* _Set exercise_
Find each line in the data below that contains the word "labeled" and copy those lines in full.

------ Entries supplied

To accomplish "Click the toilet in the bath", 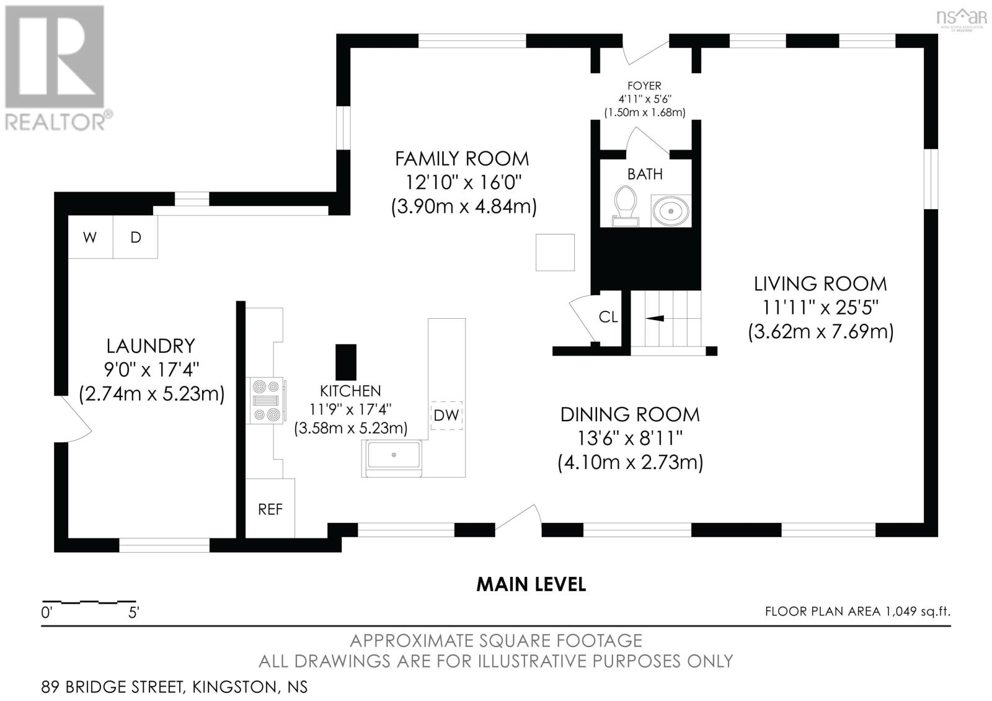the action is [x=626, y=206].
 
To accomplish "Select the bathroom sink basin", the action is [x=671, y=211].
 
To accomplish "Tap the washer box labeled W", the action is [x=91, y=237].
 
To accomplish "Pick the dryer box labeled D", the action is [x=136, y=237].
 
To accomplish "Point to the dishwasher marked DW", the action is [x=446, y=415].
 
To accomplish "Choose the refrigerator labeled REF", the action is [x=270, y=508].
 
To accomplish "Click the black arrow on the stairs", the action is [x=655, y=318].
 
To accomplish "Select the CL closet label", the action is [x=608, y=317].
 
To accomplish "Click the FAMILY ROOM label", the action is [x=462, y=159].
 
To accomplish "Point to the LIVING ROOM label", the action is [x=820, y=284].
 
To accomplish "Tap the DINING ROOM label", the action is [x=630, y=415].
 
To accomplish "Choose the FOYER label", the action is [x=644, y=86].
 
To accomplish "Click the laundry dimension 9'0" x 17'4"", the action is [x=151, y=369].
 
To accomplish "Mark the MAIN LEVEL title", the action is [x=531, y=584].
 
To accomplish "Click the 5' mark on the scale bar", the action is [x=133, y=612].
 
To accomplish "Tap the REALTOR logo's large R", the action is [x=55, y=56].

------------

* _Final result_
To accomplish "Tap the washer box labeled W", the action is [x=91, y=237].
To accomplish "Pick the dryer box labeled D", the action is [x=136, y=237].
To accomplish "Choose the refrigerator labeled REF", the action is [x=270, y=508].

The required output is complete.